(Dataset entries)
==*==

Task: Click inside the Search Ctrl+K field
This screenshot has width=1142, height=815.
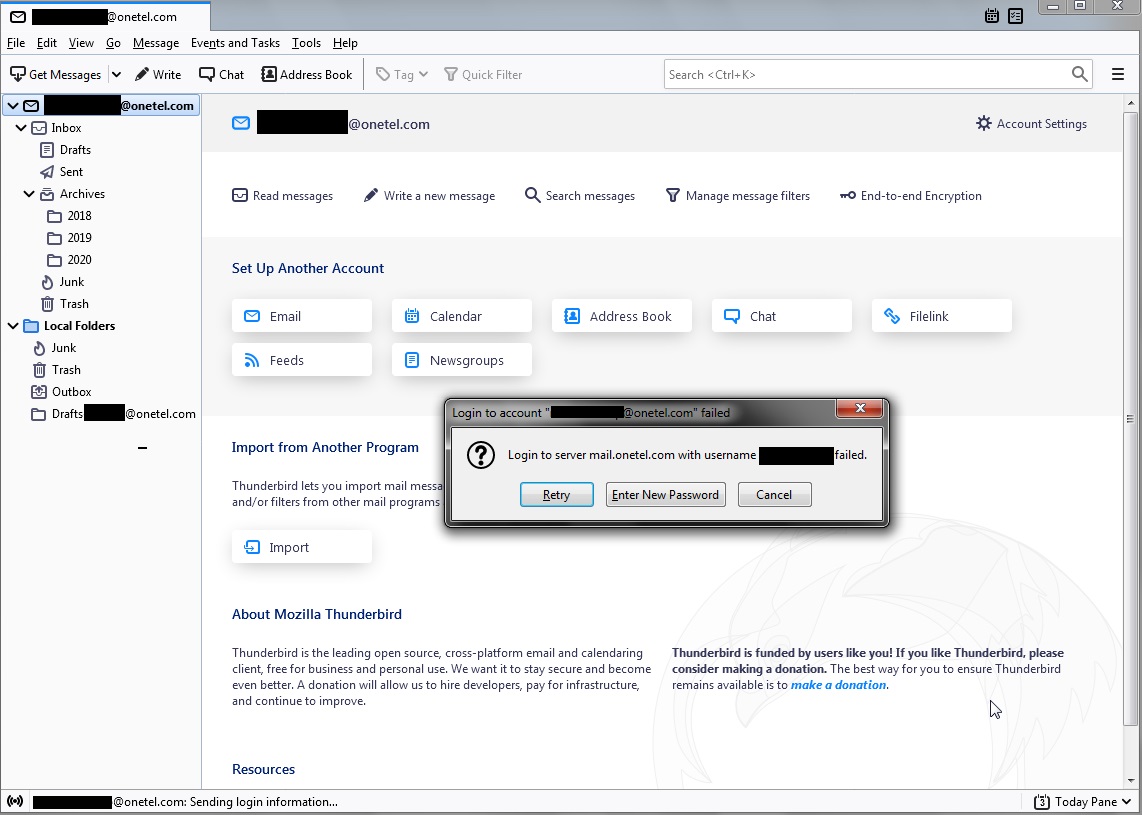Action: point(870,73)
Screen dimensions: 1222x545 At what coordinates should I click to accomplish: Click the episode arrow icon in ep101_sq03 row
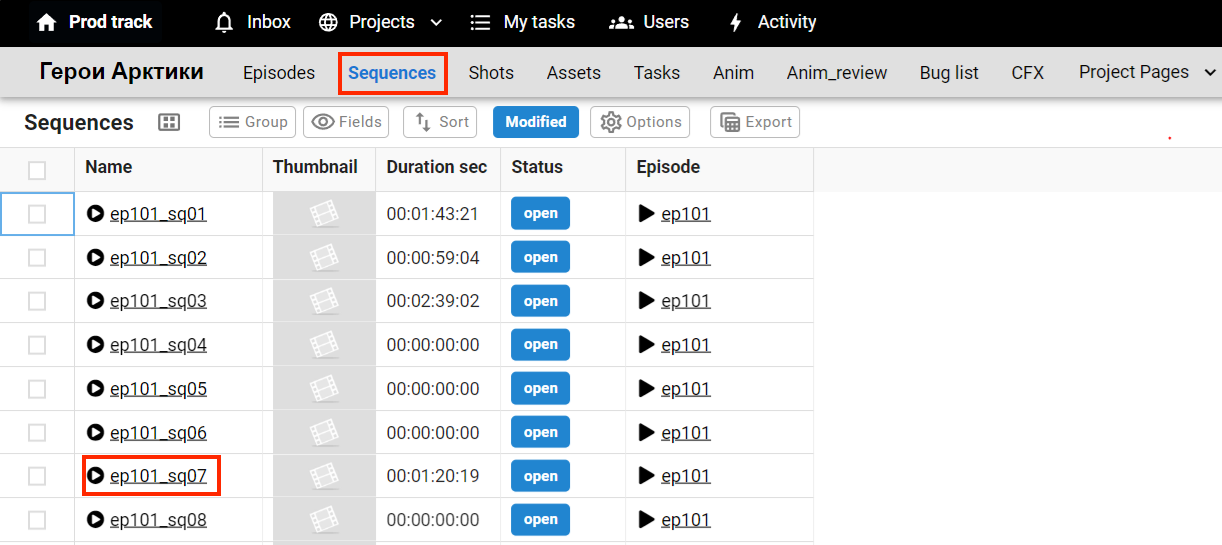647,301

==*==

**EXERCISE REQUIREMENTS**
Nothing but the lines from the one holding "This screenshot has width=1142, height=815." to the end of the entries above should be echoed, exactly and with both ends included; omit the pictures.

**TASK SOLUTION**
This screenshot has width=1142, height=815.
Action: point(870,73)
Screen dimensions: 1222x545 At what coordinates should I click to accomplish: Click the episode arrow icon in ep101_sq03 row
647,301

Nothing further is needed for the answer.